Und Leos Vater erklärt mir: „Paw Patrol ist Leos absolute Lieblingsserie mit 6 Hunden, die seine Superhelden sind. Denn diese Hunde haben immer neue Ideen, wie sie Leuten, die in Not geraten, helfen können. Dafür setzen sie ihre Superkräfte ein.“

„Und du wärst auch gern so ein Superheld?“, frage ich Leo.
„Leo ist mein Superheld“, sagt da seine Mutter, „Leo kann super gut trösten. Wenn seine kleine Schwester weint, dann ist er immer als erster da. Mit Leo kann Sophie immer ganz schnell wieder lachen. Leo ist ein Superbruder!“

Ich komme ins Nachdenken über Superhelden. Mancher feiert sich vermutlich selbst oder lässt sich feiern, weil er meint, dass er einer ist. Weil er nämlich tatsächlich die Macht hat, die Welt in Atem zu halten: Einer, weil er einfach mal so ein Land überfallen und in einen Krieg stürzen kann. Ein anderer, weil er die Weltwirtschaft mit seinen Zoll-Ideen in Atem halten kann. Und weil er seine Wahrheiten über seine eigenen Kanäle verbreiten kann.

Rohdaten
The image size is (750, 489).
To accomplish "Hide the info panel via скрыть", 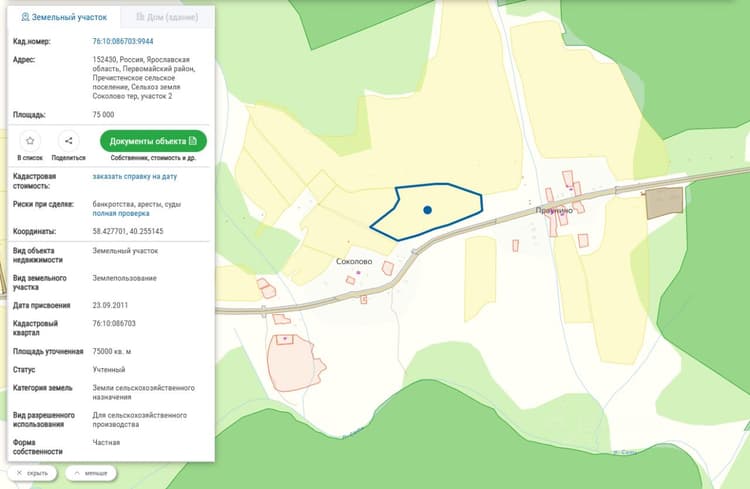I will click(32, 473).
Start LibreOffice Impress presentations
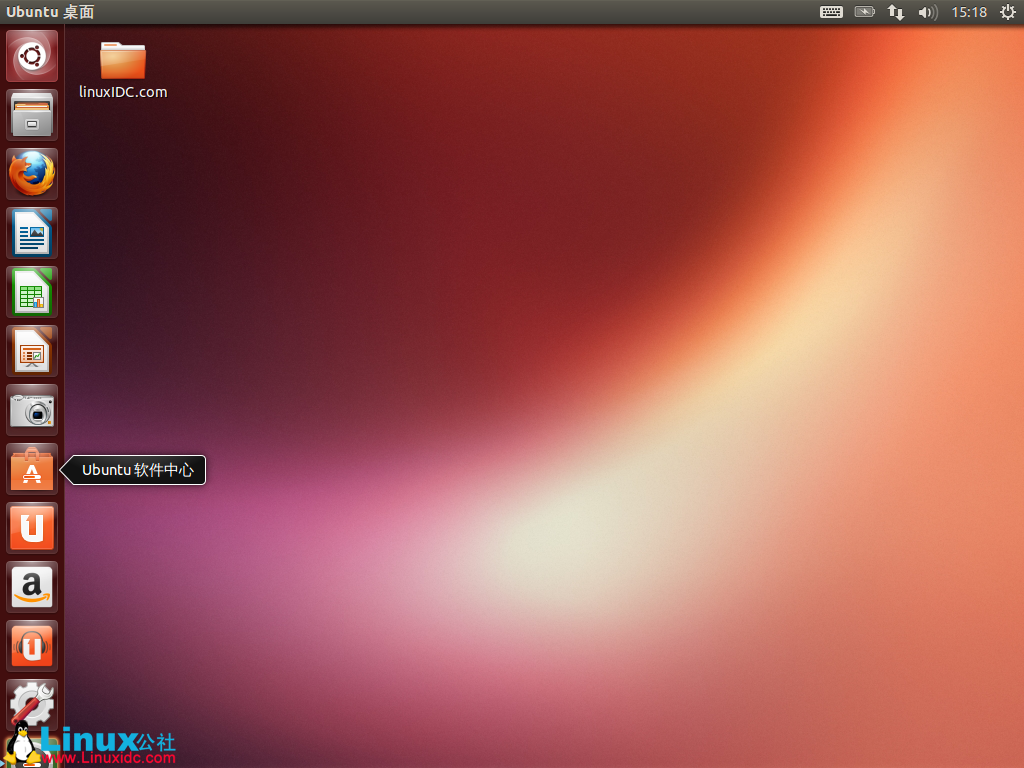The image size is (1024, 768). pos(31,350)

Aufgabenstellung A
Übertragen Sie den Satz „Ich komme ins Nachdenken über Superhelden.“ aus dem Text über Superhelden ins Englische.
Aufgabenstellung B
Greifen Sie den Text über Superhelden an seinem Ende auf und schreiben Sie ihn weiter.

Erwartete Ausgabe A
I start thinking about superheroes.

Erwartete Ausgabe B
Wahre Superhelden setzen ihre Superkräfte aber nur ein, um anderen zu helfen und um die Welt ein Stückchen besser zu machen. Diese Helden feiere ich: Helden wie Leo, den Superbruder.

Als Taufspruch haben wir für Leo übrigens folgenden Satz aus der Bibel ausgesucht:
Mit meinem Gott kann ich über Mauern springen. (Psalm 18,30)
Ein richtiger Superheldenspruch. Denn auch die arbeiten am besten im Team.